TPL tetramerization. (A) AtTPL184 tetrameric form I (dimers in blue and yellow). (Inset) Close-up view of the tetramerization interface with a rotation of about 90° to better view interacting residues. The interactions between chains C and D (Left) are slightly different from those between A and B (Right), as indicated in SI Appendix, Table S3. Residues mutated in different experiments are shown in red. (B) AtTPL184 tetrameric form II and close-up view of the interface.

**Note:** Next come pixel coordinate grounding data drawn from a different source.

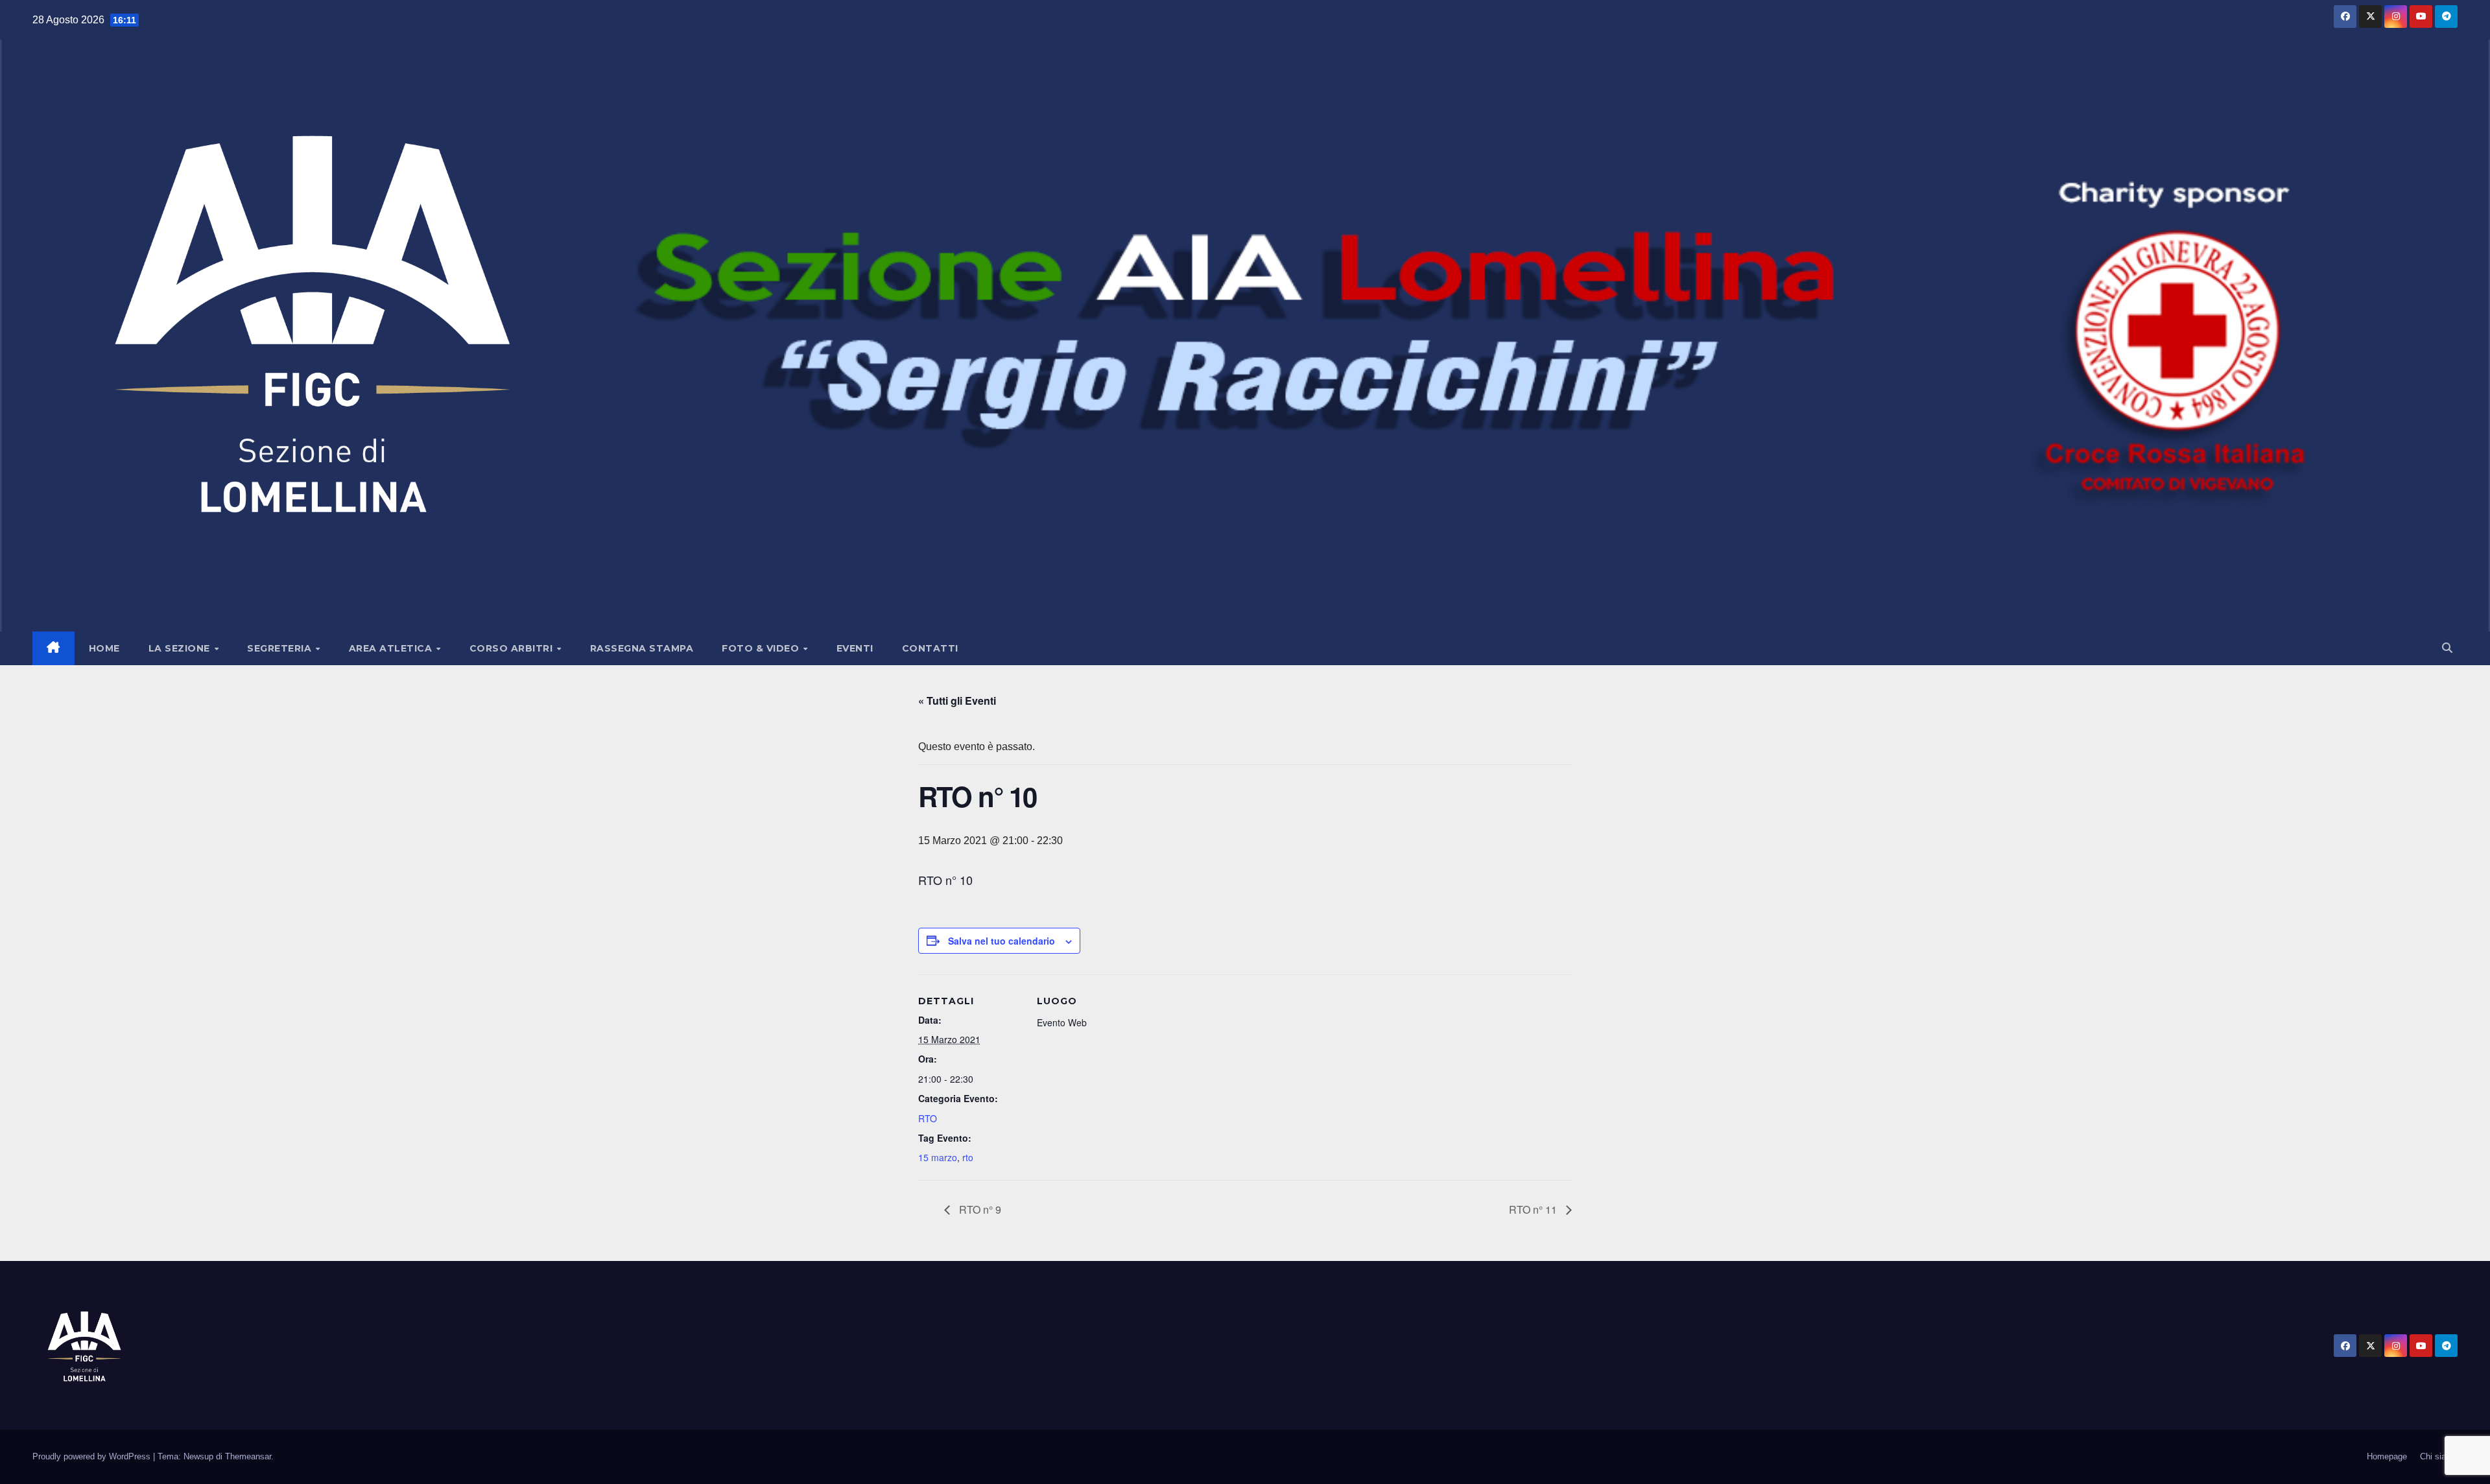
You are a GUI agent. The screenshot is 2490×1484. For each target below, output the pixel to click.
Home (104, 648)
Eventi (854, 648)
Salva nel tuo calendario (1001, 940)
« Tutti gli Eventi (957, 700)
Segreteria (280, 648)
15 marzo (937, 1157)
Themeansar (248, 1456)
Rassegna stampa (642, 648)
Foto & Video (762, 648)
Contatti (930, 648)
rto (967, 1157)
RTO (927, 1118)
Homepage (2387, 1456)
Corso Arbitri (512, 648)
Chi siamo (2439, 1456)
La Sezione (180, 648)
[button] (2447, 648)
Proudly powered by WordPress (92, 1456)
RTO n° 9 (978, 1209)
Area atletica (392, 648)
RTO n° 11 (1534, 1209)
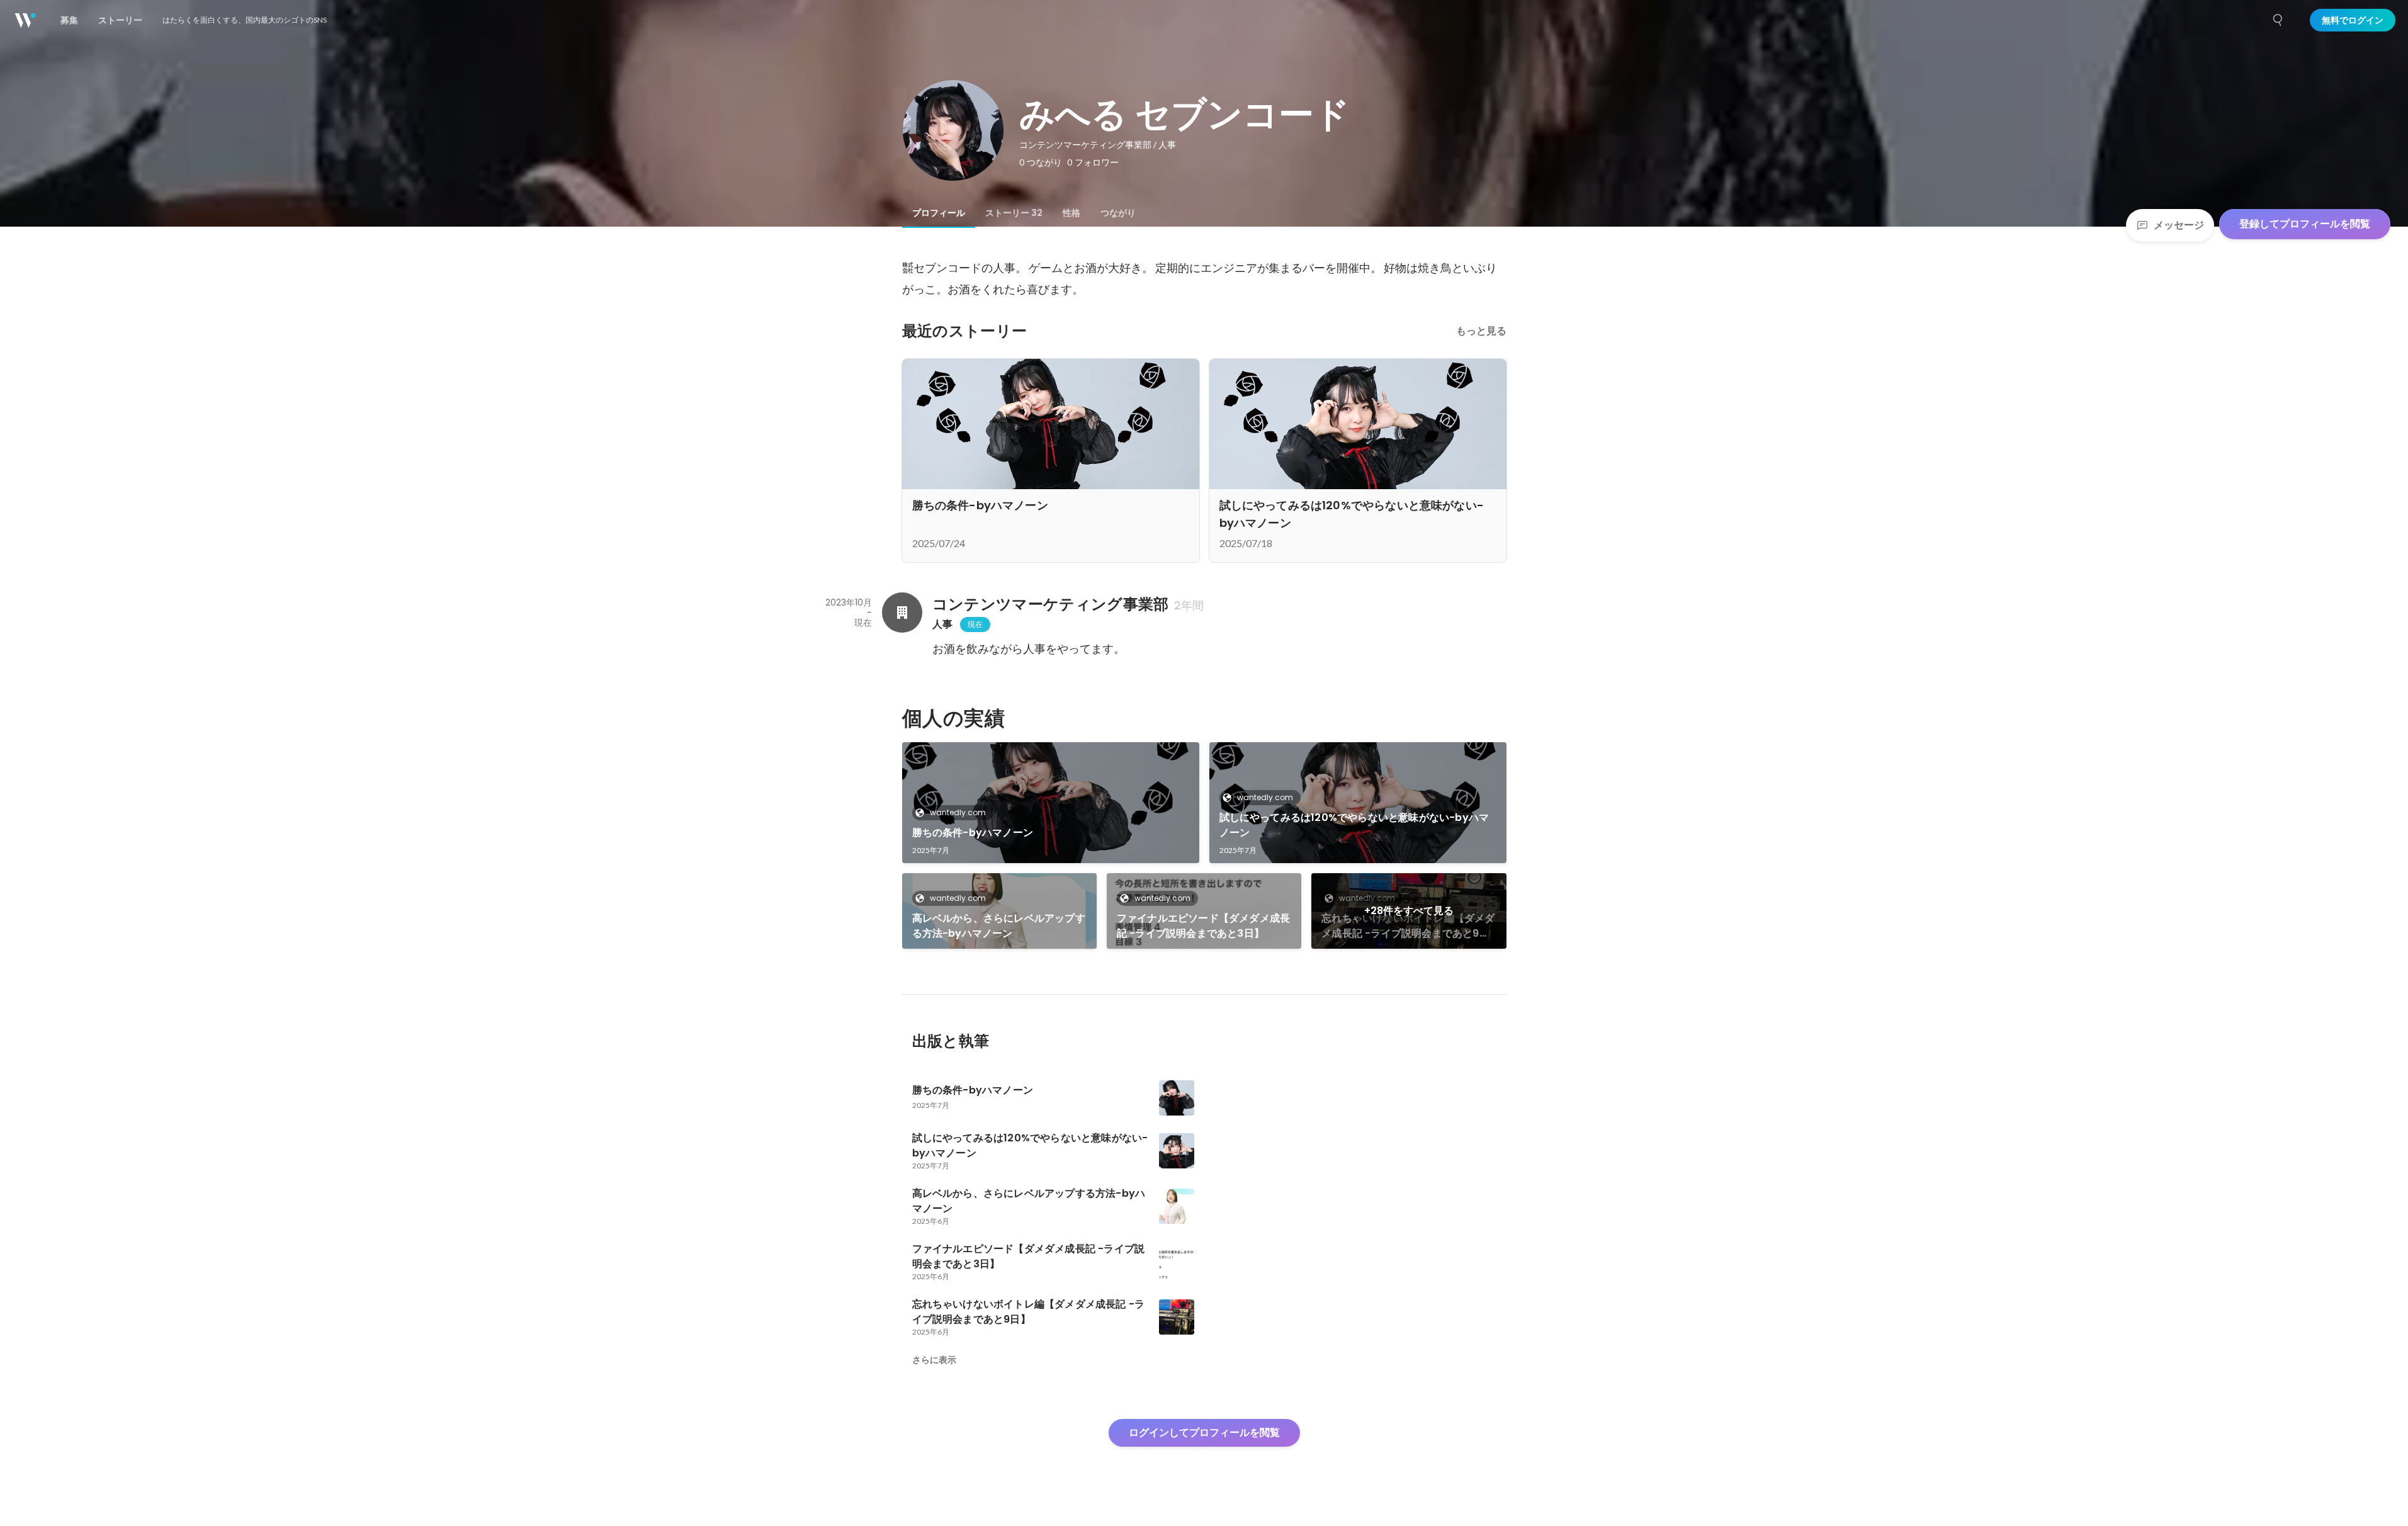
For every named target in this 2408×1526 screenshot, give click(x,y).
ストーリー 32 (1014, 212)
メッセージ (2179, 225)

Main residues shown as sticks; distances <3.4 Å shown as dashes. (C) SEC-MALLS on TPL202 (blue) and TPL202 tetramerization mutants in both tetramerization interfaces I (red) and II (yellow). dRI, differential refractive index; MW, molecular weight.

Fig. 3.

Hydrophobic groove 3 is implicated in the interaction with LxLxL EAR motifs. (A) Hydrophobic grooves (G1, G2, and G3) identified in TPL N terminus. (B and C) Y2H binding assay between TPL-202 (WT and mutants) with IAA12-DI domain (B) and WUSCHEL protein (C). n = 3 for all experiments. Error bars represent SD, ɸ for empty vector. (D) HTRF binding assays between His-TPL202 (WT and mutants) and MBP-IAA12 protein. HTRF-specific signal is reported. n = 3 for all experiments. Error bars represent SD. (E) Structure of AtTPL184 IAA27 peptide IAA27. a.u., arbitrary units.

Fig. 4.

Interaction of the EAR-motif with the G3 groove of AtTPL. (A) Position of the IAA27 peptide in AtTPL G3. (B) Overlay of IAA1 peptide bound to OsTPR2 on the complex between the IAA27 peptide and AtTPL184. (C) Analysis of AtTPL G3 residues involved in the interaction with IAA12 proteins by HTRF. (D) Analysis of AtTPL G3 residues involved in the interaction with IAA12 peptide by fluorescence anisotropy. a.u., arbitrary units.

Fig. 5.

Groove 3 and tetramerization are linked. (A) Characterization of the interaction between IAA12 EAR motif (FAM labeled) and TPL proteins impaired in tetramerization by fluorescence anisotropy assay. EC₅₀ shown below the graph (B) HTRF competition assays performed on an initial GST-IAA12/MBP-AtTPL202 complex by adding increasing amounts of His-tagged AtTPL202 wt and mutant proteins. IC₅₀ shown below the graph. a.u., arbitrary units.

Fig. 6.

Importance of TPL G3 groove and tetramerization in auxin signaling. In planta repression assay in Col-0 protoplasts containing the integrated DR5::VENUS reporter gene. A loss of repression activity is observable in TPL mutants impaired in their interaction with repressors, their tetramerization, or carrying the tpl-1 mutation. DR5 activity is reported (n = 200 protoplasts). Error bars correspond to the 95% confidence interval. Two variables with different letters are significantly different (corrected P values < 0.05; two-sided Kruskal-Wallis test). a.u., arbitrary units.